We are retired now, and he bought property in Florida for us to live in. My name is not on the deed of the property, and he has not made a will yet. I keep complaining to him about it.
If he should die without a will, will his adult children and grandchildren be entitled to the property and house? Hopefully, you will be able to answer this question and set my mind at ease.
Your husband appears to have control issues at worst or, at best, problems with being direct and transparent. This is not the way to deal with a family property, especially after 25 years of marriage. If your husband wants his children to inherit his estate when he is gone, he should discuss it with you like a man, face to face, and you should outline a plan for your future together. But this game of cat and mouse, where he makes unilateral decisions about your future is not a respectful or helpful way to conduct a 25-year marriage.

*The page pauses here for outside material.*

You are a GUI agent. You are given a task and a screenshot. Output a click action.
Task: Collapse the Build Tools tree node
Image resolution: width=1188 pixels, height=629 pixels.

Not knowing if you’re going to have a place to live after your husband dies, assuming he predeceases you, creates a constant feeling of unease. The whole point of saving for retiring and being fortunate enough to retire comfortably is so you can see out your final years together with the knowledge that you will both be financially secure. Only one person in this relationship knows what that feels like and, given that you have raised this issue with him, he is aware that you do not enjoy that same peace of mind.
Florida is an equitable distribution state and, for the most part, divides property 50/50. Here’s the legal interpretation from Schnauss Naugle Law in Jacksonville, Fla.: “If the decedent’s homestead property was titled in the decedent’s name alone, and if the decedent was survived by a spouse and descendants, the surviving spouse will have the use of the homestead property for his or her lifetime only (or a life estate), with the decedent’s descendants to receive the decedents’ homestead property only after the surviving spouse dies.”
You will have the right to live in this property for the remainder of your life. If you divorced, however, anything purchased during your marriage is considered marital property and, even though this home was purchased in your husband’s name only, it would be divided 50/50. In Florida, “equitable distribution” is mostly treated as “equal distribution.” According to this interpretation of family law in Florida by Arwani Law: “Even if he purchases the car with his own money and puts the car title in his wife’s name, it is still considered marital property.”
And as most lawyers will tell you, a lack of communication is one way of buying a ticket to divorce.